Base Constructor Calls With Out Parameters

I've thought about this for a while, but I can't figure out the answer. Maybe someone can help me with this.
One note before we start, I'd like to ask everyone to not comment about whether the design looks good or not, but on the specific language features that I find lacking.

Take the class MyBaseClass which is as follows:

public class MyBaseClass
{
    public MyBaseClass(out int myParameter)
    {
        // Do initialization on myParameter.
        // Do magic...
    }
}
This class takes one parameter to its instance constructor, which is an out parameter.
Instace creation may look like this:
int i;
MyBaseClass myInstance = new MyBaseClass(out i);
Everything's peachy, Right?

Now take the class MyDerivedClass which derives from MyBaseClass:

public class MyDerivedClass : MyBaseClass
{
    private int m_MyInteger;

    public MyDerivedClass() : base(out m_MyInteger)
    {
        // Do magic...
    }
}
Oh, but wait. There's a compiler error in there! You can't pass an instance member to the call to the base constructor, even though it makes complete sense!
What you can pass is a type (static) member.

Now, my question is this: Why can't I pass an instance member as an out parameter to a call to a base constructor?

[Update: My original meaning was not why it was not allowed to send an instance member to the base constructor (I do understand that), but why it is not allowed to send an instance member specifically with an out modifier to the base constructor. There is no need for the value to be set into that member yet. Also, Ron Buckton has a good workaround for this, if anyone requires it.]

6 Comments

  • Simple answer is your second class isnt initialized yet so you cant use one of those members.

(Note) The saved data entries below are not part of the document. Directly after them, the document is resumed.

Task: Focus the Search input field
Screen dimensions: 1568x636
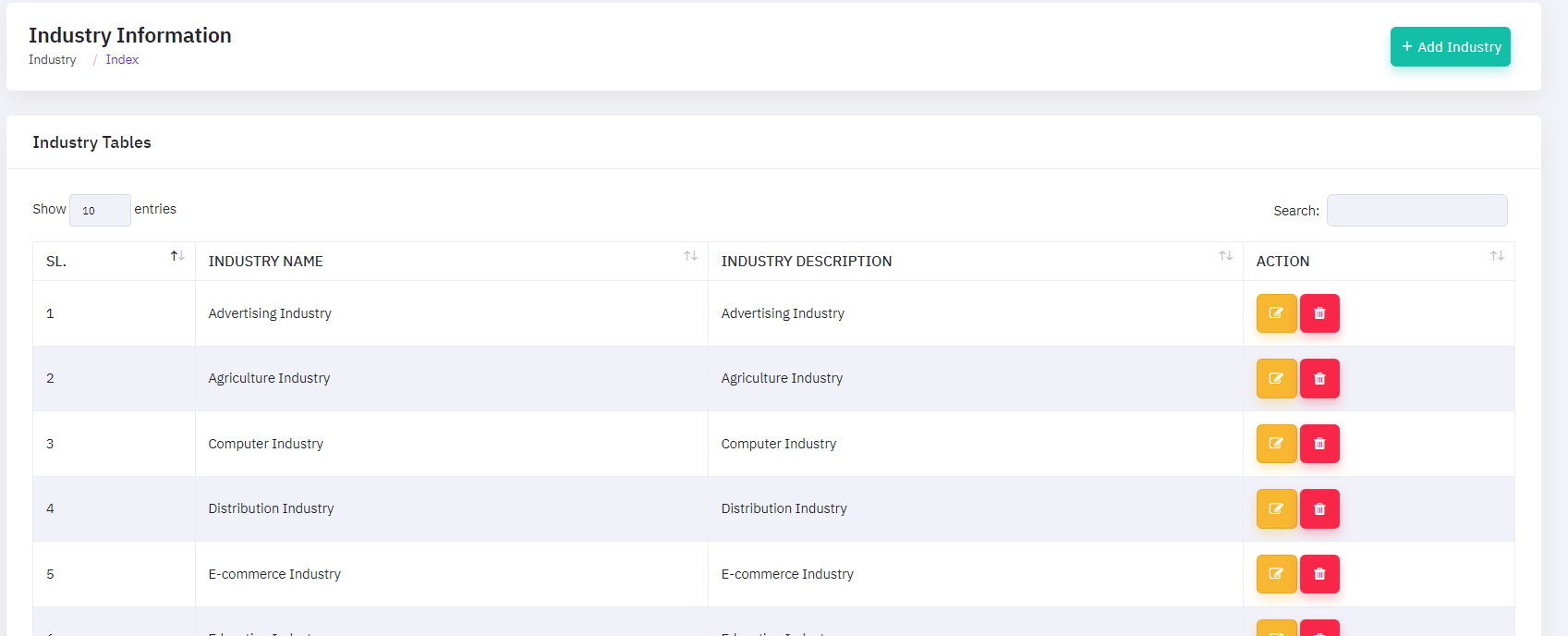Action: click(x=1416, y=211)
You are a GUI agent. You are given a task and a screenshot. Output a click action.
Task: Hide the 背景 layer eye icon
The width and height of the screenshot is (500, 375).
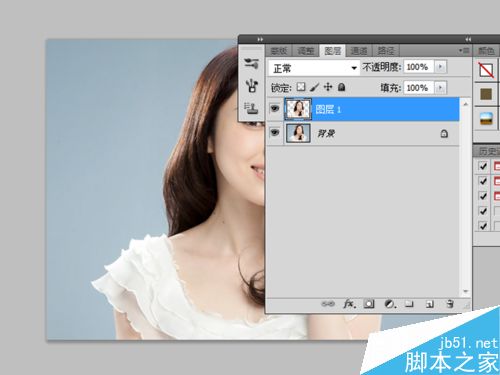275,133
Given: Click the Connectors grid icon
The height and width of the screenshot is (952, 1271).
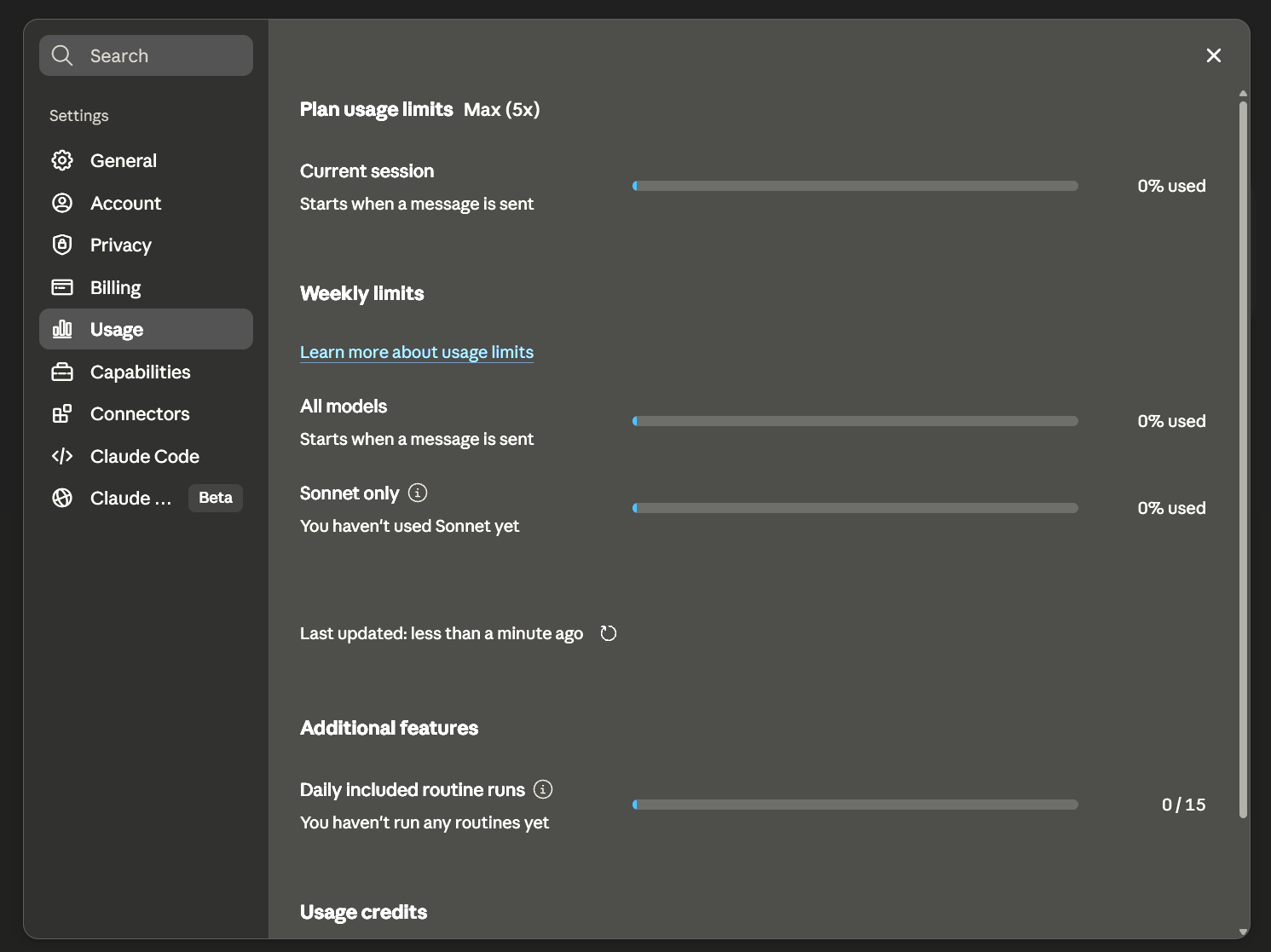Looking at the screenshot, I should [62, 414].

  • It is not a problem of out.



    "An instance constructor initializer cannot access the instance being created. Therefore it is a compile-time error to reference this in an argument expression of the constructor initializer, as it is a compile-time error for an argument expression to reference any instance member through a 'simple-name'." (17.10.1, C# Language Specification)

  • dt,



    They don't need to be initialized. They just have to have a reference 'pointer' allocated.

    ---



    Adrian,



    I have actually looked into the spec before posting this. The problem _is_ with out, since there's no sense in using out or ref, since there will not be a value in the member.

    ---



    Sytelus,



    There's no question about it - internal constructor code will always run after the call to the base/this constructor reference. This means that once you make a call with an out parameter, the member is instanciated.

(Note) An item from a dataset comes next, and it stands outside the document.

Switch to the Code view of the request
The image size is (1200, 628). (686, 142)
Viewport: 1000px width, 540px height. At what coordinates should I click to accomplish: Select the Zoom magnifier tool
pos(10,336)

    You can look about it in another way, that the setting of that specific member is done in the base constructor and you're just passing it back. You won't have to set it in your constructor (and it's clear, since the call is not implicit), but you can.

  • Here's a workaround:



    class Foo

    {

    public Foo(out int x)

    {

    x = GetHashCode();

    }

    }



    class Bar : Foo

    {

    public Bar() : this(0)

    {

    }



    private Bar(int x) : base(out x)

    {

    }

    }

  • re my previous comment: the x value is usable in the private constructor, e.g.



    class Foo

    {

    public Foo(out int x)

    {

    x = GetHashCode();

    }

    }



    class Bar : Foo

    {

    public Bar() : this(0)

    {

    }



    private Bar(int x) : base(out x)

    {

    Console.WriteLine(x);

    }

    }

  • Omer,



    A constructor initializer can access the parameters of the constructor (like in Ron's example - this is why it works) but cannot access the instance being created.



    base(out m_MyInteger) tries to access through m_MyInteger the INSTANCE of MyDerivedClass.



    Exactely the same error is thrown in the case WITHOUT out: "An object reference is required for the nonstatic field, method, or property 'MyDerivedClass.m_MyInteger'".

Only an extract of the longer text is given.